Thoughts now turn to the red clay of Stade Roland Garros––the next Grand Slam championship on the calendar. The French Open begins on May 22 following the Masters 1000 tournaments in Madrid and Rome.
The French Open has often presented obstacles to many of the top players. Pete Sampras never won on the red dirt nor did John McEnroe, although he came very lose in 1984.
Maria Sharapova could never capture this title, and the Williams sisters never found the dirt to their liking, although Serena Williams did win the title in 2002 with her sister Venus as the runner-up.
In all, eight men and seven women have won multiple championships since the Open Era began in 1968.
How do you measure the greatness of an athlete within their respective sport? What factors determine the degree of greatness over a period of time, be it years or decades?

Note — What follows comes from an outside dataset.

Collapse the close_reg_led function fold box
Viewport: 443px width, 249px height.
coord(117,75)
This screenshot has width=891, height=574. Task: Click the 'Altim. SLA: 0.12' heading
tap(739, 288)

Further, how do you determine who is number one in any given list or ranking?
First you must find a pattern and then you must determine the significant components of the ranking—does each factor merit being used as part of the overall equation? Sometimes it does, without question, like the score in a game. The highest or lowest score wins as in football or golf.

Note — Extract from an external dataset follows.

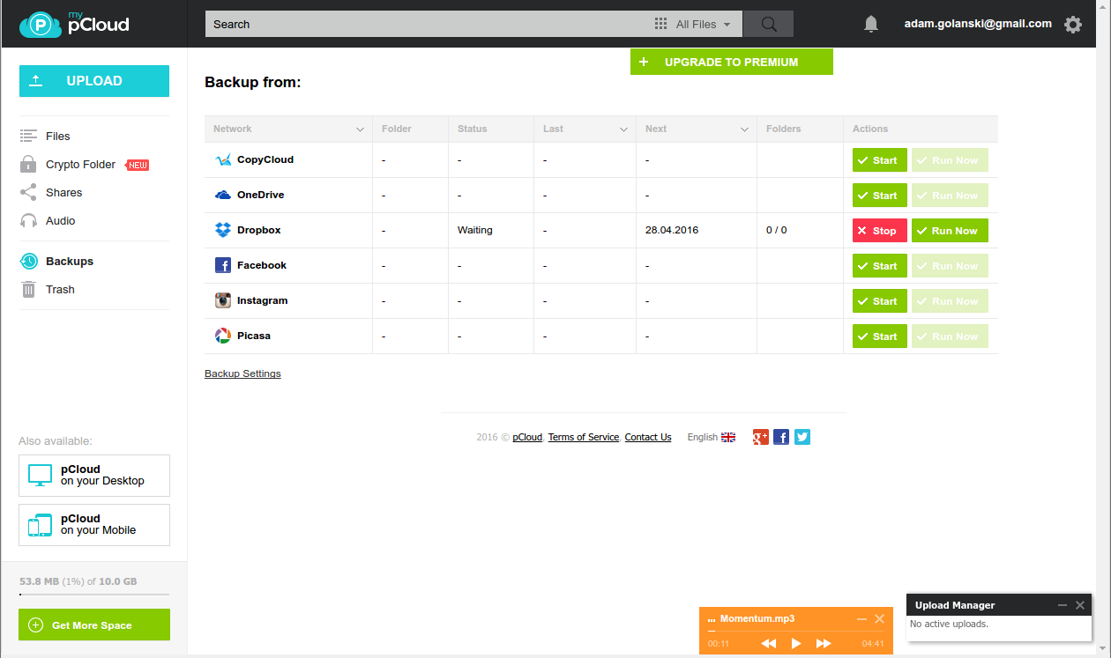Play Momentum.mp3 in the audio player
Image resolution: width=1111 pixels, height=658 pixels.
pos(796,644)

It is not always a simple task to determine who is the greatest because such discussions invariably have subjective components.
For this ranking, first consider the number of times a man or woman won the title. Add in as well the number of times a player made it to the French Open finals since 1968 (Open Era) as the initial demarcation of greatness.
To be considered the player must have won the French Open more than once since 1968.
It should be noted that Rod Laver did win this tournament twice in 1962 and 1969, once in the Open Era. He also made the finals in 1968.
Roger Federer made four consecutive finals from 2006-2009, winning the title once in 2009.
That just proves how difficult it can be to win this tournament multiple times as these 15 players have done.